Według specjalistów kierowca może poprawnie zinterpretować informacje z 5 znaków. Natomiast są drogi gdzie stoi 16 znaków jeden za drugim a na jednym słupie jest 5 tabliczek. Jeżeli ogarniasz to wszystko to tylko pogratulować |
# set 07.12.2013 20:46 |
|
Daro napisał 07.12.2013 15:46 No i jeszcze fotoradary ustawione nie tam gdzie jest niebezpiecznie a tam gdzie można łatwo wydoić kierowcę Dla mnie mogą stać co 1 kilometr, i egzekwować prawo ale prawo właściwe czyli w polu i w lesie 90 -100 km/h a nie jakieś 50 km/h bo zabudowany?? chyba dziuplami dzięciołów, a przechodzi kto? chyba bociany na wiosnę, znak tam tak potrzebny jak znak uwaga metro.... Jestem za surowym karaniem ale również i sprawdzeniem czy aby 50 km/h obowiązuje wszędzie tam gdzie to jest potrzebne... czy nie trzeba w kilku miejscach podnieść prędkość. |
# drajwer zawodowy 07.12.2013 22:04 |
|
Daro napisał 07.12.2013 19:34 Panie Daro, jedź uważnie stosując się do obowiązków wynikających z prawa o ruchu drogowym, wszystkie znaki i ich znaczenie wychwycisz bo wszystkie są istotne (a nie jeden z nich, który chcesz wyselekcjonować).Kierowca może w natłoku naćkanych jeden za drugim znaków po prostu nie zauważyć tego istotnego. A propos rzekomego pola z oznaczeniem "obszar zabudowany" - pamiętaj, że w razie wypadku gdy poszkodowanym będzie człowiek, który wszedł na jezdnię szosy ale (z Twojej winy ponieważ) przekroczyłeś dozwoloną prędkość, policja i prokurator będą pytać czy widziałeś znak oznaczający obszar zabudowany i dlaczego nie dostosowałeś prędkości pojazdu do obowiązujących przepisów w obszarze zabudowanym.
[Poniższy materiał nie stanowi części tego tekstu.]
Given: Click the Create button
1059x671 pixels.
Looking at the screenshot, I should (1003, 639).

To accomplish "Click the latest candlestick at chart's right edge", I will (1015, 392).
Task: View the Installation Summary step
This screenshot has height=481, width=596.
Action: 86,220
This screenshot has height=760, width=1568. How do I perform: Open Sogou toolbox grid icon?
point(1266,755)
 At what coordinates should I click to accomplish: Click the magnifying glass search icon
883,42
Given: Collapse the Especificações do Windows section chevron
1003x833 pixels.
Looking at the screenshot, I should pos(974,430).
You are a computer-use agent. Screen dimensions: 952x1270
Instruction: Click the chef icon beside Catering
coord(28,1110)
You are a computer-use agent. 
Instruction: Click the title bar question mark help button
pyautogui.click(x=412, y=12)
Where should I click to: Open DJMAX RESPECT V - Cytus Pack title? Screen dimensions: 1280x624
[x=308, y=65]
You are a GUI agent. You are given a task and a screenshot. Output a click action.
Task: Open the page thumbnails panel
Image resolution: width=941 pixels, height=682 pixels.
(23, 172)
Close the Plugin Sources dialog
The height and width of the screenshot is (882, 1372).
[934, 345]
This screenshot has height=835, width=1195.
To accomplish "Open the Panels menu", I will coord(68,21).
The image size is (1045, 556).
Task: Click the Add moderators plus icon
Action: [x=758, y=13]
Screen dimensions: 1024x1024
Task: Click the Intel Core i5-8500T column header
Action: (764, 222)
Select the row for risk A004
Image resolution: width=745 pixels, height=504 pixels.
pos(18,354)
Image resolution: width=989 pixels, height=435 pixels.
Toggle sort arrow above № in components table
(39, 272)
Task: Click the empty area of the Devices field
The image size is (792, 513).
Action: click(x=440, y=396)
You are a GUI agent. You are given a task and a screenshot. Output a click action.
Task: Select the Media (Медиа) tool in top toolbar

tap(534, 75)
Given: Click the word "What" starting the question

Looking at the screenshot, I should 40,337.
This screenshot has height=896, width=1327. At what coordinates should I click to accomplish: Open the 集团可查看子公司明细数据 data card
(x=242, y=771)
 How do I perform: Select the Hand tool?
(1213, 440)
I dla tych panów (lub pań) nie będzie istotne, że Twoja interpretacja jest różna od narzuconej przepisami ruchu drogowego. |
Daro 08.12.2013 09:41 |
|
Zanim napisałem tego posta sprawdziłem kilka artykułów, specjaliści, psycholodzy są zgodni co do jednego- nadmiar znaków drogowych wprowadza dezinformacje, kierowcy zmęczeni szpalerem znaków przestają na nie reagować bo po prostu jadąc koło szpaleru znaków nie są fizycznie w stanie ich zapamiętać i poprawnie zinterpretować
Takie są niestety wyniki badań robionych nie tylko w Polsce. Efektem tych badań jest także stwierdzenie że w krajach gdzie ograniczono ilość znaków drogowych skupiając się na tych najważniejszych i ustawiając je sensownie zmniejszyła się ilość wypadków W Polsce znaki drogowe pełnią rolę dupochronów dla zarządców dróg |
# drawer zawodowy 08.12.2013 12:35 |
|
Panie Daro, sprawa nadmiaru jak i niedomiaru jest inna sprawą niż "Echa tragedii na obwodnicy: skrzyżowanie pod lupą".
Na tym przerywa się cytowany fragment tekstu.